Review of “Timor-Leste: The History and Development of Asia’s Newest Nation”

Abraham Joseph and Takako Hamaguchi, Timor-Leste; The History and Development of Asia’s Newest Nation, (London: Rowman & Littlefield International, 2014), 189 pp.

Reviewed by: Ashok Nigam (United Nations Resident Coordinator (UN RC) and United Nations Development Programme Resident Representative (UNDP RR) Kingdom of Saudi Arabia (2014 to present); Formerly UN RC & UNDP RR for Myanmar (2011-2013); and Senior Adviser UNICEF.)

Timor-Leste: The History and Development of Asia’s Newest Nation provides interesting insights into the political history that led to the birth of Timor-Leste as an independent nation.
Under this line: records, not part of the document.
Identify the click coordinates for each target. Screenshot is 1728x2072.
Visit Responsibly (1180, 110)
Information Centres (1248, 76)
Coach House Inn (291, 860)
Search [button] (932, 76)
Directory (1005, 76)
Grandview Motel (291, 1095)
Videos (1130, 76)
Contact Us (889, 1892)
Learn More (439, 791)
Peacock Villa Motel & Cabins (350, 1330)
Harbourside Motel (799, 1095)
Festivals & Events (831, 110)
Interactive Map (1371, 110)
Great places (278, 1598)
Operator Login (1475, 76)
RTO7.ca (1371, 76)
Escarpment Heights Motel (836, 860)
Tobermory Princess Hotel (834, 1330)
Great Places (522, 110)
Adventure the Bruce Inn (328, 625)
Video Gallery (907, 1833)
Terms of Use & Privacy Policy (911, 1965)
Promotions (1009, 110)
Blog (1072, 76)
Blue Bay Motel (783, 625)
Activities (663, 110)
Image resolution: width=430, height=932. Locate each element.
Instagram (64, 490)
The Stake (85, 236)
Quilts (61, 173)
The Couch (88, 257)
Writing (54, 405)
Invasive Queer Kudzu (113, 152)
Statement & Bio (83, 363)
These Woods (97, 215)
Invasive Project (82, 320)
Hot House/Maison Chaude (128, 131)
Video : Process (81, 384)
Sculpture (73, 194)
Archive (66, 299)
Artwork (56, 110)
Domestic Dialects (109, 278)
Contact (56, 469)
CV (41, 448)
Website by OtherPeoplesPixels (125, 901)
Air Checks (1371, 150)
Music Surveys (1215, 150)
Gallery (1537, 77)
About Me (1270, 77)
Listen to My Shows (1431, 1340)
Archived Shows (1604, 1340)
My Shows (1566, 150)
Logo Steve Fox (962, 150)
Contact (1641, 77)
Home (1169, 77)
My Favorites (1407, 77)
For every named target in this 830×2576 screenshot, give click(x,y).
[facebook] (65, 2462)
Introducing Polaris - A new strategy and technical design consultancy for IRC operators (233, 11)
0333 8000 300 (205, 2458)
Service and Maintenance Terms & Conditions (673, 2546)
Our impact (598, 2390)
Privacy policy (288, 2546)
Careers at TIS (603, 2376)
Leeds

The book examines the fundamental principles of Timor-Leste’s constitution, the economic and social challenges that it faced, and the critical decisions that policymakers took since its birth.

Woman Collecting Water, Timor-Leste. photo credit: UN Photo/Martine Perret.

Timor-Leste, a country with just over a million people (70 percent of whom live in rural areas and are engaged in agriculture), has a fertility rate of 5.7 births per woman and population growth of 2.4 percent. Agricultural output is unable to keep pace with the demand for food. Thus, many suffer from hunger. The country is faced with significant capacity constraints. These constraints start from primary school, where the high drop-out rate is 70 percent. A high drop-out rate indicates that investment in education will be critically important. The authors narrate these and other challenges. At the same time, they show the great potential that the country has and the progress it has already made.

Timor-Leste has significant growth and human resource potential – with 53 per cent of the population below the age of 19. The country generates US $ 2.5 billion annually in oil and gas revenue. Its per capita gross national income has risen from US $837 in 2005 to US $ 2817 in 2010, but with significant fluctuations in oil income given its dependency on external factors. Non-oil GDP is only US $1 billion. This illustrates how important oil revenue is to the development of the country. The authors show the policy options that the country faced in managing its huge per capita oil revenues; how much to invest today to reduce poverty, how much to put into a natural resource fund for the future; how to manage the fund; how much to invest in infrastructure, in agriculture, and social sectors; how to decide on investments in human capital required for long-term growth; how does the nation factor in the environmental concerns; and so on. These are some of the choices that the leaders of Timor-Leste have had to make. Such policy choices are not unique to Timor-Leste. However, how this small country chooses between them can serve as a lesson for many other larger resource rich countries. The authors have covered the landscape comprehensively given their complementary backgrounds – with Abraham being a development planner and Takako having worked on children’s issues with UNICEF.

The authors show how the people and the leaders responded to the breakdown in law and order in 2006. They

Timor-Leste Holds Parliamentary Elections. photo credit: UN Photo/Martine Perret.

demonstrate that post-conflict transition is not necessarily without bumps. Abraham and Takako show how partnerships are critically important for any nation, particularly a small one, and how claims over the ownership of off-shore oil and gas can and need to be resolved expeditiously and peacefully. They narrate how the Timor-Leste’s government responds to the many challenges and policy options to achieve its long-term Strategic Plan to 2030. It is worth mentioning that beyond all the challenges and priorities President Ramos-Horta has declared that “[n]othing is more important in a new nation than providing children with an education.” (p 175).

Although each post-conflict country is different, with its unique set of complexities, Timor-Leste is an example of how resource-rich countries can transition from decades of conflict and occupation to a sovereign democratic state.  Timor-Leste’s transition also demonstrates the importance of democratic good governance.

Timor-Leste Celebrates Anniversary of Independence Referendum. photo credit: UN Photo/Martine Perret.

The authors of Timor-Leste: The History and Development of Asia’s Newest Nation have chronicled very well the early years of development of Timor-Leste as a sovereign state.   Beyond those interested in learning about the development of Timor-Leste since its independence, the book will be useful for political leaders, development planners, policy makers, and those working for international organizations in post-conflict countries. No country’s journey ever ends, so it will be interesting to follow Timor-Leste’s development to 2030. This book provides a baseline for putting into perspective what is to come.